## ЗАДАНИЯ
A. Выведите дословно часть воспоминаний о художнике Владимире Галацком: начните со слов «Владимир Галацкий 23.07.1929» и продолжайте до слов «уже полвека назад?» включительно.
B. Летом какого года происходит поездка, описанная в воспоминаниях о художнике Владимире Галацком?
C. Допишите следующую часть воспоминаний о художнике Владимире Галацком. Продолжайте сразу после последнего предложения отрывка.

*** ИЗБРАННЫЙ ОТРЫВОК

Владимир Галацкий 23.07.1929 – 5.04.2011 |
Было долгое счастье... В Стокгольме умер художник Владимир Галацкий
На рассвете густой туман вздыхал над водой. Сова без звука возникала и исчезала в воздухе. Птичью галду пыталась загнать в ритм настырная кукушка. Наохотившиеся щуки шлепали хвостами, и легкий рассветный ветерок тормошил гирлянды ивовых листьев. Мы выползали с Вовкой из палаток, усаживались на бревнышки у воды и закуривали по первой сигаретке. Дымок тянулся вверх, крутя узелки, и серый пепел вчерашнего костра подрагивал в ожидании. Разноцветные стрекозы присаживались на обгорелые полешки, и в соседней лужице недогулявшие лягушки доквакивали ночную страсть. Лето 1961 года. Всего полвека назад. Или еще полвека назад? Или уже полвека назад?
Литовские старики отдавали нам за гроши деревянных идолов и святых. Серебряных от времени «смуткялисов» — придорожных оберегов проселочных тропинок. Они жались под пологом палатки, робея новой судьбы. Мы начинали лениво перебирать уснувших рыбёх и горки грибов — вчерашний урожай. Нехотя запаливали костерок. Потом кто-то из нас, скуля, лез в озеро, чтобы зачерпнуть копченый чайник. Голые задницы жмурились от росы, а в палатках начинали шуршать наши девчонки. Сонные и теплые, они выползали на свет божий и, в укор нам, плюхались в парную прелесть утра. Белые кувшинки плавали меж их грудок, а потом на берегу красавцы-махаоны присаживались на их загорелые попки. На полотенце они раскладывали нитки кораллов гуцульских бабушек, серебряные побрякушки, корзиночки и туесочки, перехихикивая их будущие назначения. Завтраки были длинные, солнце припекало. Назначенный с вечера отъезд откладывался на потом. Мы с Вовкой начинали карточного дурака на одном из теплых животиков. Потом были купания с визгом, потом нас гнали за дровами, потом приходило ужасное стадо из трех коров, потом был готов обед, потом мы решали отдохнуть, потом… было долгое счастье ни к чему не обязывавшего путешествия из ниоткуда в никуда.

******
*** ФРАГМЕНТ ДАННЫХ

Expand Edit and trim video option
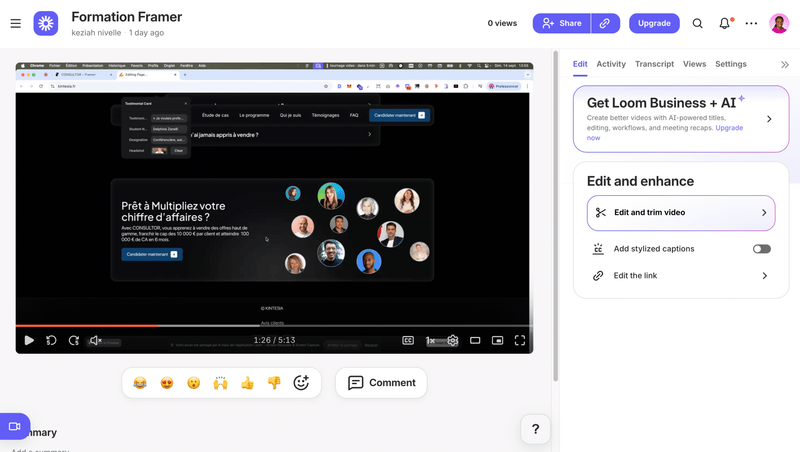(681, 213)
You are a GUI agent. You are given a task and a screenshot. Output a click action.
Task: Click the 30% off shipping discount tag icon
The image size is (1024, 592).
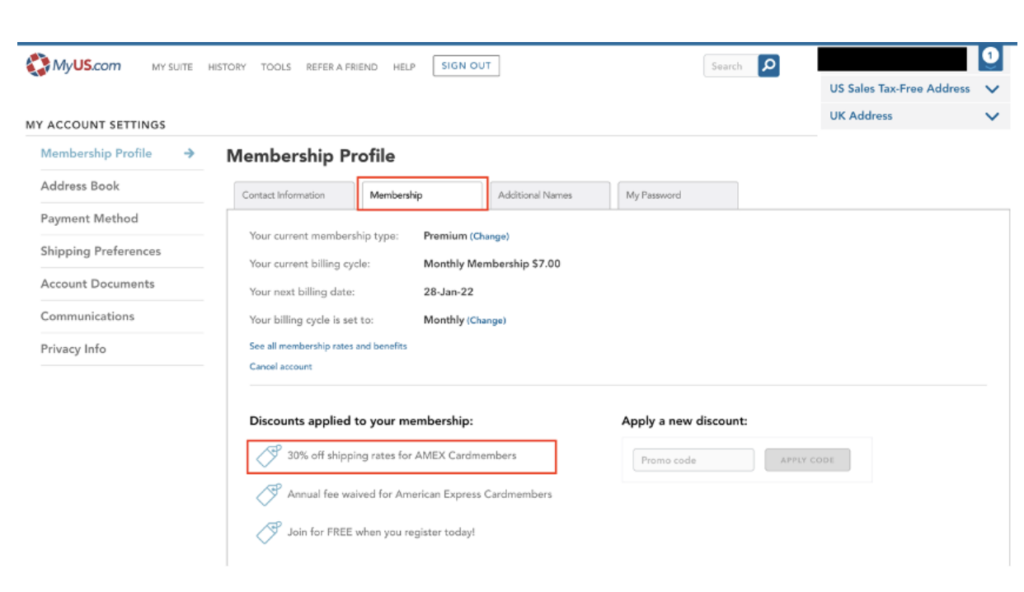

******

## ОТВЕТЫ НИЖЕ
A.
Владимир Галацкий 23.07.1929 – 5.04.2011 |
Было долгое счастье... В Стокгольме умер художник Владимир Галацкий
На рассвете густой туман вздыхал над водой. Сова без звука возникала и исчезала в воздухе. Птичью галду пыталась загнать в ритм настырная кукушка. Наохотившиеся щуки шлепали хвостами, и легкий рассветный ветерок тормошил гирлянды ивовых листьев. Мы выползали с Вовкой из палаток, усаживались на бревнышки у воды и закуривали по первой сигаретке. Дымок тянулся вверх, крутя узелки, и серый пепел вчерашнего костра подрагивал в ожидании. Разноцветные стрекозы присаживались на обгорелые полешки, и в соседней лужице недогулявшие лягушки доквакивали ночную страсть. Лето 1961 года. Всего полвека назад. Или еще полвека назад? Или уже полвека назад?

B. Летом 1961 года.

C.
Любовь. 2001
Цирк. 1987
Через год, уже в декабрьскую зиму, после галды в Манеже, мы с Вовкой урылись в Ялту, в пустую «Ореанду» перебаиваться, пережить скандал и опалу, фантазируя свою судьбу по недавним советским аналогам. Теперь уже зимние туманы метались по зарослям роз и пальм, море колошматило набережную, профсоюзные ударники кучковались у мокрой скамейки старика, который из черной бумажки ловко вырезал похожие профили. Продрогшая обезьяна ожидала клиентов за бумажным счастьем. В пустом ресторане официантки подсаживались к столу с длинными рассказами про неудачную любовь. Налетал ветер, и метель листьев заплясывала по длинной набережной. К ночи начинало хотеться выпить. Молодой композитор, чудом заблудившийся у Черного моря, жаловался на знаменитого коллегу, подарившего ему фрак. Фрак подарил, а дружить не захотел. Саксофонист ресторанного оркестра слезно просил достать долларов, чтобы уплыть отсюда туда, а пианист горько вздыхал — ну нельзя же еврею играть в субботу.
Свет. 2001
Сон Якова (Яков и Анубис). 1996
Потом была тревожная Москва, потом эмиграция в Швецию, потом дочери выросли, потом вернулся все в тот же Манеж на арт-салоны…
И вот умер.
Всего пятьдесят лет? Или уже пятьдесят?
Полвека. Прощай.
Боба.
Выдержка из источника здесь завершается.